The hardest part is waiting for the damn things to run. Right now I've had a fuzzing session going against the text-based browser lynx for 4 days, and still counting. (Specifically looking to see if it can be crashed when converting HTML to text, as is often done in mutt, etc, via 'lynx -dump').
Would it be possible to distribute the fuzzing on a small cluster or some cloud platform thing?
Stop writing AND READING, as what's read can be corrupted and yet written or used elsewhere.
I know what BUG means. There's a reason it exists: to make sure that code in an invalid state doesn't do something really dangerous. assert() is very useful.
See Vegard's discussion with Theodore Ts'o about this: http://marc.info/?l=linux-ext4&m=144898400422842&w=2
"Unfortunately, company policy prohibits me from sharing the actual code." (http://marc.info/?l=linux-ext4&m=145007745502639&w=2)
We have "Time to first bug" for a lot of file systems (ext4, btrfs, hfsplus, NTFS) covering a wide range of OSes & platforms ... and yet not a single word about ZFS?
Come on Oracle... you can do better than that.
Chris Mason wrote btrfs when he started at Oracle (not Sun):
ZFS is not included in the Linux kernel. Much of this work was about building the infrastructure to be able to perform this kind of test.
Trying to do it for file systems that aren't included in Linux is a lot of effort for much less gain.
I guess I should bump reporting/fixing the issues I found on my todo list.
I was able to set it up in a few hours for a moderately sized library.

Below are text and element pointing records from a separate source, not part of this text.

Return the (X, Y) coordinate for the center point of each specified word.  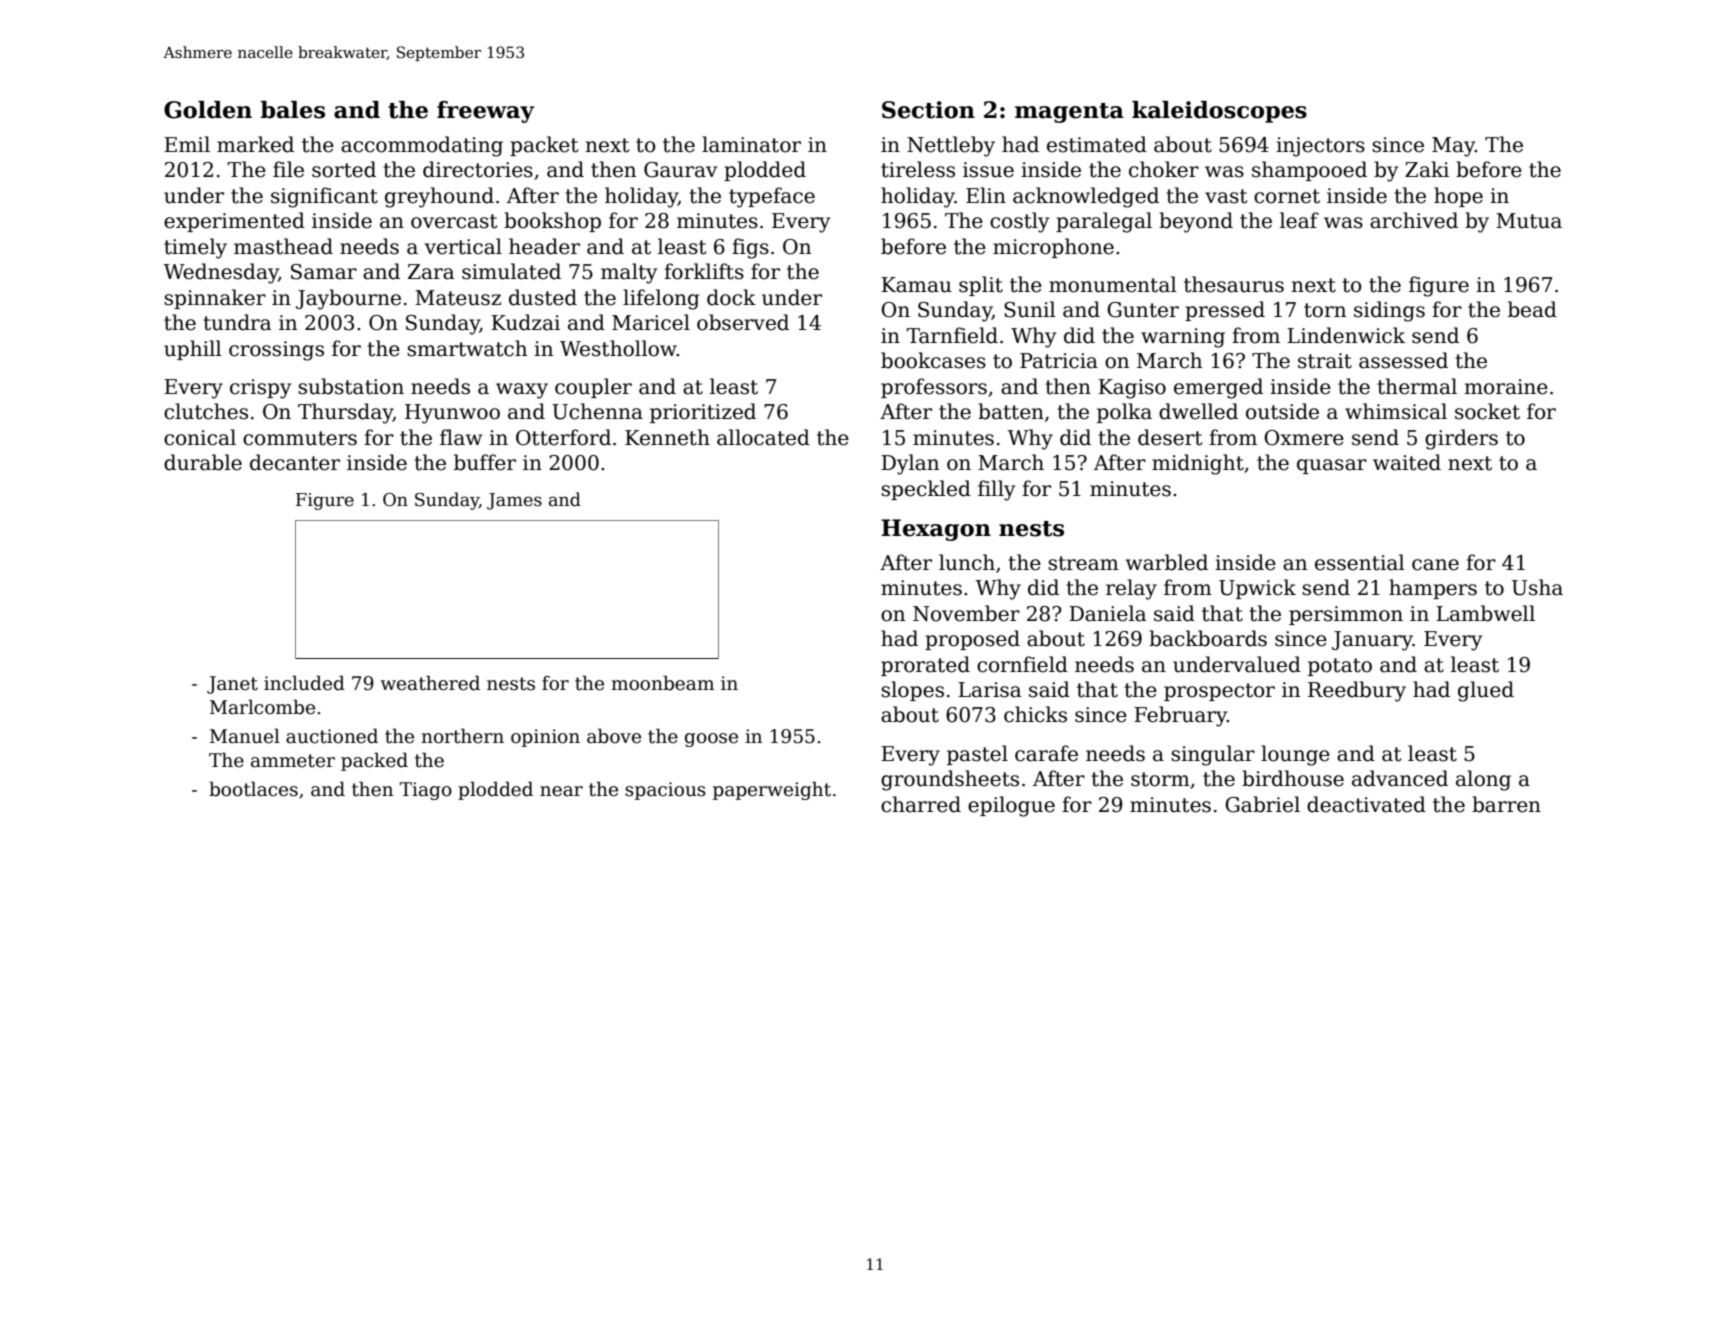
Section (928, 110)
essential (1360, 562)
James (514, 501)
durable (203, 462)
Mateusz (458, 298)
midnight (1198, 464)
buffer (485, 462)
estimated (1097, 144)
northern (462, 736)
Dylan (910, 464)
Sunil (1030, 309)
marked (255, 144)
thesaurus (1234, 284)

Along with valgrind, I was able to find and fix all of the bugs it uncovered after over a CPU month of testing.
I used it to create a fuzzer for CPython  and it didn't take terribly long to get something going. Majority of my time's been focusing on new test cases.
There's a trade off between development cost, performance, functionality, and correctness. Writing a filesystem with reasonable performance and that never crashes and never does the wrong thing is hard.
No, but our fuzzers were worse, so we didn't know :-)
That would be absolutely unreasonable. Filesystems can be malicious, for example Stuxnet transmitted via USB flash drive.
For example (on a completely hypothetical filesystem/disk), lets say you want to open a file. You read the entry in the filesystem metadata that tells you on what sector that file begins and it gives you a value of 5005. Even if the checksum is correct, the filesystem code still needs to check that a) 5005 is actually within the range of valid sectors, b) that it actually makes sense as a sector value (maybe files must always start on a multiple of 4), c) that the data at that sector actually looks like a file, d) etc.
If you don't update the checksum as well when generating the test data then you limit the amount of depth in the testing since most errors would get caught immediately at the checksum validation stage.
Of course that means your mutations have to be "fair" in the sense that your new values should still be valid. Because as you stated, just stomping on blocks and fixing up their checksums seems like a silly test.
If you assume that, you don't need checksums in the first place.
Other than duplicating the pages (which is certainly a valid approach) how else can you recover from a data stomp?
A reverse time-sort would be
HFS+ & ReiserFS (25s)
Even in the Btrfs case, it may just be a function of the code having lots of awareness of where bodies are buried, so it hits BUG rather than continuing in a bad way and blowing up later. But as yet not enough testing to figure out all the path ways for hitting those bugs. It may explain the edge cases that still pop up with Btrfs, where I go "umm yeah I use this every day and never experience anything like that" but another user suddenly hits something that's a "wow" moment.
You can find the source code here: https://github.com/thoughtpolice/afl/commit/e54c0237e934d734...
It should not be difficult to update this to work on more GCC versions (I only tested on GCC 4.8.x), but that will take some #ifdef'ery. Porting to newer AFLs should be relatively trivial.
EDIT: I initially wrote this for no particular reason, mind you, other than to play around with writing GCC plugins, and the result wasn't so bad, modulo non-existant documentation. I also thought it would be nice to have an identical equivalent to 'afl-clang-fast' for GCC ('afl-gcc-fast'), in the hopes that perhaps one day the hacky, sed-inspired backends could be removed from afl. I initially wanted to use this on a POWER machine as proof of a portable GCC plugin for afl, although I lost interest in porting to a newer GCC, before losing access to the machine. Watching afl fly on 176 cores was fun, though.